◆ Document
════════

Results and discussion
Investigation of the spent coffee grounds as a sustainable biomass feedstock in the TCR® process is studied in terms of quality of the products, mass and energy balance. The data from the results are determined as average values from minimum of two consecutive trials at the same temperature gradient. Whereas, the pyrolysis temperature is 400 °C in the reactor and reforming temperature is varied between 500 °C, 600 °C and 700 °C in the post-reformer.
The product yields from the utilization of spent coffee grounds in TCR® systems at different reforming temperatures are shown in Table 2.
In accordance with the previous studies with the TCR® system, the gaseous product fraction is increasing by raising the post-reformer temperature. The amount of char and bio-oil tend to decrease. The higher temperature enhances the cracking of bio-oil and increases the water–gas shifting reactions between the gas and the char, which led to an increase in the gas yield from 32.5 to 52.2 wt%. Consequently, the char yield is reduced from 10.8 to 6.3 wt%. In the meantime, the bio-oil is significantly reduced from 7.3 to 5.2 wt%. It has to be considered that the yield of condensate is separated into two phases including bio-oil and aqueous phase. In general, the aqueous phase yield, as a separated water phase from the total condensate fraction, is highly dependent on the initial moisture content of the feedstock. Therefore, the total aqueous phase amount is high in the range of 36.3–48.6 wt%, because of the initial moisture content in the feedstock.
The mass balance distribution of products varies according to pyrolysis and reforming conditions. Moreover, the influence of temperature on the products yield in the three-pyrolysis categories (slow, intermediate, and fast) has similar trend. While it is observed in several studies that fast pyrolysis with high heating rate and significantly short residence time, produces the maximum liquid phase yield about 57.3 wt% and reduced to 46 wt% at higher temperature. On the other hand, the slow pyrolysis focuses on production of char with highest qualities and yield about 27 wt% at low heating rate and long residence time. The TCR® technology is based on an intermediate pyrolysis with an integrated catalytic reforming step. Therefore, it is in between the reaction conditions of slow and fast pyrolysis, whereas the products qualities are determined by the post-reformer temperature. This enables diverse product yields and qualities. Additionally, the TCR® system is distinctive by producing two separate liquid phases (organic and aqueous phase). Depending on the composition of the feedstock and the operating conditions, the product yields and composition are adjustable (Bok et al. 2012; Galanakis 2017; Hornung 2014; Kacprzak et al. 2017; Kelkar et al. 2015; Yang et al. 2014).

════════

◆ Exercise details
Pick up the discussion of spent coffee grounds in the TCR® process after its final sentence and keep writing it.

◆ Available data

════════

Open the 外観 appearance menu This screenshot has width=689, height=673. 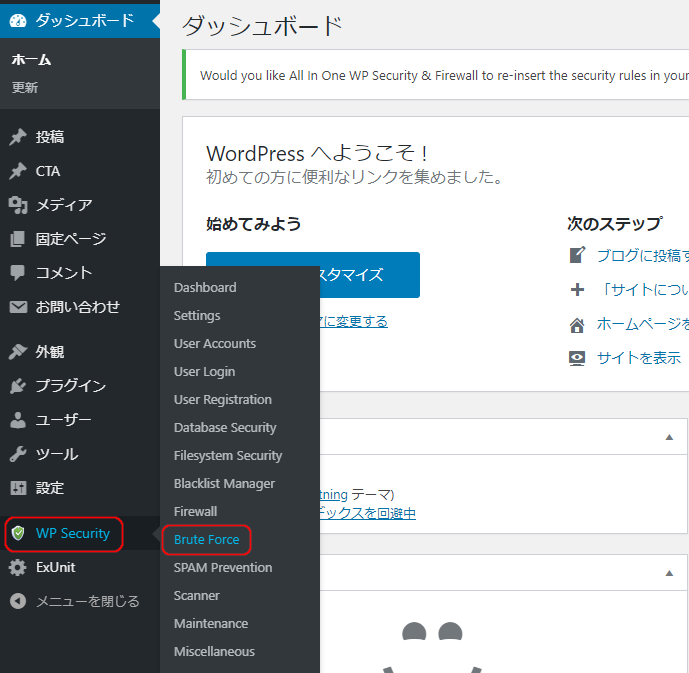pos(50,352)
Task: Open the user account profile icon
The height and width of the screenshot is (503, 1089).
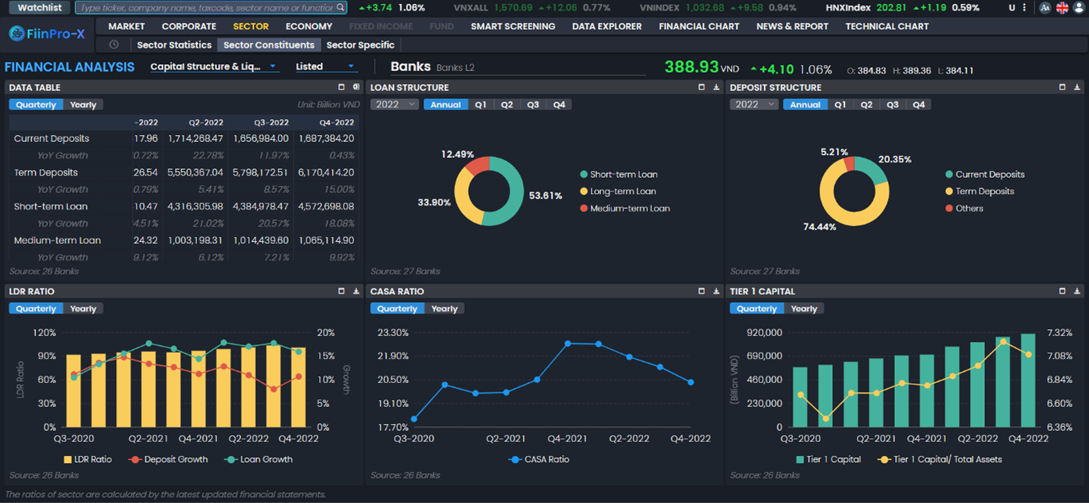Action: (1078, 8)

════════

◆ Result of this task
This is in line with Cho et al. who implemented a catalyst during the fast pyrolysis process to enhance the gas production yield from 0.5 to 22 wt%. Additionally, it resulted in a reduction in the total condensate yield to 36.2 wt%, due to the enhancement of the secondary cracking reactions (Cho et al. 2017).
It is obvious, that up to 52% of the product is an engine ready gaseous form, with the high quality and free of tar it could easily be used directly in engine. Although the bio-oil has low yield, it has high energy content and high quality which make it possible and economically for bio-fuel production.
The bio-oil characteristics from spent coffee grounds through TCR® system at different reforming temperatures and a comparison with fast pyrolysis are reported in Table 3. Raising the reforming temperature from 500 to 700 °C leads to an increase in the secondary cracking reaction of the bio-oil, whilst the high reforming temperature has a high positive impact on the bio-oil qualities in favor of the yield. A slight increase in the heating value is observed from 36 to 36.8 MJ/kg at temperature of 500 °C–700 °C, respectively. TCR® oil is in the top of the range of the average heating value that reported by fast pyrolysis bio-oil of 20–37 MJ/kg (Bok et al. 2012; Cho et al. 2016; Galanakis 2017).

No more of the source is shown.